- **AIM OF THE TASK**
Here is the task for the records below: repeat exactly the lines from the one with "marzo 2008 (627, 517)" to the one with "Salpicón (418, 1297)", both included, and nothing else.

- **SUPPLIED INFORMATION**
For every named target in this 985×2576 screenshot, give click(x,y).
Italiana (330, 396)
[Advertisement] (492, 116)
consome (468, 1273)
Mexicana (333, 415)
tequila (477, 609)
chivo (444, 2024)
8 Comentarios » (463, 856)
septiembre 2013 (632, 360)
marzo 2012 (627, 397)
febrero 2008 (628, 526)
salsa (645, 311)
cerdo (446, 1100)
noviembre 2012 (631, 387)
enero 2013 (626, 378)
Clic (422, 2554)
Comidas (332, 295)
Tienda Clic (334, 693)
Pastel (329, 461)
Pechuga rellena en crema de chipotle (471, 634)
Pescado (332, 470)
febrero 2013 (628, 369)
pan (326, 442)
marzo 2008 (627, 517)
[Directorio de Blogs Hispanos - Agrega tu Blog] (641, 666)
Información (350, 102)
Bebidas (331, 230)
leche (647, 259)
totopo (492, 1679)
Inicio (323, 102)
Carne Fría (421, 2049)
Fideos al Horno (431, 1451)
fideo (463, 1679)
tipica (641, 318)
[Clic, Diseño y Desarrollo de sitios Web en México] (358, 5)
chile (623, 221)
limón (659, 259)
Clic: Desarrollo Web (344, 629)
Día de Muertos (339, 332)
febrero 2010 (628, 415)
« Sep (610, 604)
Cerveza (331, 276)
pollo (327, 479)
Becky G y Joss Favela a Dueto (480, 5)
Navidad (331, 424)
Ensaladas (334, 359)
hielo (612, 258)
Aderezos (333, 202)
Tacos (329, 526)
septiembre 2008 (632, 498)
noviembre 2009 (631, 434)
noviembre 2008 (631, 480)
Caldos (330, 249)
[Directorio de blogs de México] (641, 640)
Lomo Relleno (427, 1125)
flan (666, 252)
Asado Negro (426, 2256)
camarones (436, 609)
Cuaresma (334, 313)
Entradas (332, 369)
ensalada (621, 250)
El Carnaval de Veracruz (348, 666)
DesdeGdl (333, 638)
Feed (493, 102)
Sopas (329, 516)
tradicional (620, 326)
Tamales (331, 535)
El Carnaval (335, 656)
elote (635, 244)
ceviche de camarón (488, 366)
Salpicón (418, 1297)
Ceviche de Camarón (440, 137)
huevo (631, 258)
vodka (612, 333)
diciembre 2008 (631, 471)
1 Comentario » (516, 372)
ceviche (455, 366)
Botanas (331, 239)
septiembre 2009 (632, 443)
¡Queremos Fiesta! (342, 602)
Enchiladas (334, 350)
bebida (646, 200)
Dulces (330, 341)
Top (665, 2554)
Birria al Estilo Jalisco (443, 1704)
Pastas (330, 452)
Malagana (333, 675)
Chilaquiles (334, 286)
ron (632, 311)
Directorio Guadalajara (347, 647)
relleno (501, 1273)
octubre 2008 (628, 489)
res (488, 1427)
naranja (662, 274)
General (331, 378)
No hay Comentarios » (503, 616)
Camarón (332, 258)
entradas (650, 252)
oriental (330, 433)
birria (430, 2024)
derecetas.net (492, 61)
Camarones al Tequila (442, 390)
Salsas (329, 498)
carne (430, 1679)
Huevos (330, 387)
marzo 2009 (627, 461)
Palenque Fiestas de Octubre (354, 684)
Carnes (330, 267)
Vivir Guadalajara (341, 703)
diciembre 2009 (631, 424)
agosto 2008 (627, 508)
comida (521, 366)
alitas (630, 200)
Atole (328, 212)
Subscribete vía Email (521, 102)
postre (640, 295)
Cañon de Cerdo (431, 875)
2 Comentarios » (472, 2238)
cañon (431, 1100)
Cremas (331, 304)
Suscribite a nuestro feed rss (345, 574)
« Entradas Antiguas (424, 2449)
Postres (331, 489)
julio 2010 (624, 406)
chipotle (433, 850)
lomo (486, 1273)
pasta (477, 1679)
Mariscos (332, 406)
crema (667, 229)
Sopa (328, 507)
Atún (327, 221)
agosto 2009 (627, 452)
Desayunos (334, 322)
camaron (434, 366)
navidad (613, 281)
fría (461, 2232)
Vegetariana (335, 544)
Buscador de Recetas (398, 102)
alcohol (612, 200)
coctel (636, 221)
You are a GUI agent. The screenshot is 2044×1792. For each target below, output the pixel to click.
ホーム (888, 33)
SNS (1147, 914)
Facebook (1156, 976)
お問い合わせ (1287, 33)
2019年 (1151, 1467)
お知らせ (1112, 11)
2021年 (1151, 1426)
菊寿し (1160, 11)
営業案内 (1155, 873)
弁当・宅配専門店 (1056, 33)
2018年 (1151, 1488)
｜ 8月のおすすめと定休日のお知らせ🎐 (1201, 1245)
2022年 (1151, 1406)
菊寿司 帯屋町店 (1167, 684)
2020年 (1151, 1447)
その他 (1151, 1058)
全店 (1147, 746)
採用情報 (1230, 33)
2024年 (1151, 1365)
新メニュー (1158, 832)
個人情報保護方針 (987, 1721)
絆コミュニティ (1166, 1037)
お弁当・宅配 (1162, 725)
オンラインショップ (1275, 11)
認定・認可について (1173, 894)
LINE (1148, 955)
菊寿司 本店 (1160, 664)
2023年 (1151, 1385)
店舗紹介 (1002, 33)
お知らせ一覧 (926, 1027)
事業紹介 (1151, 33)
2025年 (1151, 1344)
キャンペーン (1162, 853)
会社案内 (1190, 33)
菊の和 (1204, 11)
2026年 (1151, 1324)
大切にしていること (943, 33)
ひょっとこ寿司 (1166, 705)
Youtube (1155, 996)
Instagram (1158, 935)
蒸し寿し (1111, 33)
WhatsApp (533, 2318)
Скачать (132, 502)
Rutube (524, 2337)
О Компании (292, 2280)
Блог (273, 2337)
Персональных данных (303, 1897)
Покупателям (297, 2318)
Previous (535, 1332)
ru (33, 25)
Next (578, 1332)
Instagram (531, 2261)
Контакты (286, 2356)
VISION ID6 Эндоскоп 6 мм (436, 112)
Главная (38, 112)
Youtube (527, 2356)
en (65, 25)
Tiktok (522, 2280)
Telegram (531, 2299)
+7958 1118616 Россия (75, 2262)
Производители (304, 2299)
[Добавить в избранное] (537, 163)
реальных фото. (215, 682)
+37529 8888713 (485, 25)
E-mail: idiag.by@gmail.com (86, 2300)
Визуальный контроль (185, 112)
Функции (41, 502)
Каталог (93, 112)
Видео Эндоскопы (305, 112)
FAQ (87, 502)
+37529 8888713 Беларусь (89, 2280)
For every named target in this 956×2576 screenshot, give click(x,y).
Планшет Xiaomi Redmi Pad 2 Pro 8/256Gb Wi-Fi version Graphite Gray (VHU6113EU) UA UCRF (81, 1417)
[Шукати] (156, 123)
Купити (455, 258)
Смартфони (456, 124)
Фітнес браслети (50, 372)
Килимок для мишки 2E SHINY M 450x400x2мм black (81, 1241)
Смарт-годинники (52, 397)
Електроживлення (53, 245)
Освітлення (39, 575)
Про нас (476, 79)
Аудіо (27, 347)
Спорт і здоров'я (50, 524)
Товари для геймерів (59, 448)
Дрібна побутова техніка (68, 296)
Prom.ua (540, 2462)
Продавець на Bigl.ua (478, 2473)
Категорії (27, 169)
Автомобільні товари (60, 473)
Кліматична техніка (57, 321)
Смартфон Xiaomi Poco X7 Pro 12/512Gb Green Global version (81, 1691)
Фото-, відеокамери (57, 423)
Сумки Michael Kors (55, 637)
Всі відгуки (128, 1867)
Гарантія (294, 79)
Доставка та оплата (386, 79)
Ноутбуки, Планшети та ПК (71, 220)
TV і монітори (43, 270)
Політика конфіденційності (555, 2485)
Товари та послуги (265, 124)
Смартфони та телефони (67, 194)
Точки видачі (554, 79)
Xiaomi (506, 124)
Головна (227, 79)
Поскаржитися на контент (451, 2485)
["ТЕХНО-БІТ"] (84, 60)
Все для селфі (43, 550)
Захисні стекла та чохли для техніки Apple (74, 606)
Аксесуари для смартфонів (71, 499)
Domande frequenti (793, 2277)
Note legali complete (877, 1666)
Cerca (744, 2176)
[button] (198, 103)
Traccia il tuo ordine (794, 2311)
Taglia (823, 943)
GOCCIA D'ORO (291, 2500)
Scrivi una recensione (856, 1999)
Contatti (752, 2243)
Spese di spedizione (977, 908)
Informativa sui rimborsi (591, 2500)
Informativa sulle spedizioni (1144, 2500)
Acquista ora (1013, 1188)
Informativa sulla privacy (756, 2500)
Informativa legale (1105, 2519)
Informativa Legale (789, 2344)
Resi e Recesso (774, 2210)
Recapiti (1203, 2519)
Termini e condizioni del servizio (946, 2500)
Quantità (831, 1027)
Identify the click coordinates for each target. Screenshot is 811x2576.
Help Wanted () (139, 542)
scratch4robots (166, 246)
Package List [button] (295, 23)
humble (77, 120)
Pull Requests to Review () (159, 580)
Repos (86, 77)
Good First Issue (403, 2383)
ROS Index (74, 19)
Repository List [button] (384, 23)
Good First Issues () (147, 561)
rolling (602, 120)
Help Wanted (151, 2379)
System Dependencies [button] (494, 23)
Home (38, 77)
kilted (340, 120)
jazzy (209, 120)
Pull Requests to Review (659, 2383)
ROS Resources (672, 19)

- **ANSWER SPACE**
marzo 2008 (627, 517)
[Directorio de Blogs Hispanos - Agrega tu Blog] (641, 666)
Información (350, 102)
Bebidas (331, 230)
leche (647, 259)
totopo (492, 1679)
Inicio (323, 102)
Carne Fría (421, 2049)
Fideos al Horno (431, 1451)
fideo (463, 1679)
tipica (641, 318)
[Clic, Diseño y Desarrollo de sitios Web en México] (358, 5)
chile (623, 221)
limón (659, 259)
Clic: Desarrollo Web (344, 629)
Día de Muertos (339, 332)
febrero 2010 (628, 415)
« Sep (610, 604)
Cerveza (331, 276)
pollo (327, 479)
Becky G y Joss Favela a Dueto (480, 5)
Navidad (331, 424)
Ensaladas (334, 359)
hielo (612, 258)
Aderezos (333, 202)
Tacos (329, 526)
septiembre 2008 (632, 498)
noviembre 2009 (631, 434)
noviembre 2008 (631, 480)
Caldos (330, 249)
[Directorio de blogs de México] (641, 640)
Lomo Relleno (427, 1125)
flan (666, 252)
Asado Negro (426, 2256)
camarones (436, 609)
Cuaresma (334, 313)
Entradas (332, 369)
ensalada (621, 250)
El Carnaval de Veracruz (348, 666)
DesdeGdl (333, 638)
Feed (493, 102)
Sopas (329, 516)
tradicional (620, 326)
Tamales (331, 535)
El Carnaval (335, 656)
elote (635, 244)
ceviche de camarón (488, 366)
Salpicón (418, 1297)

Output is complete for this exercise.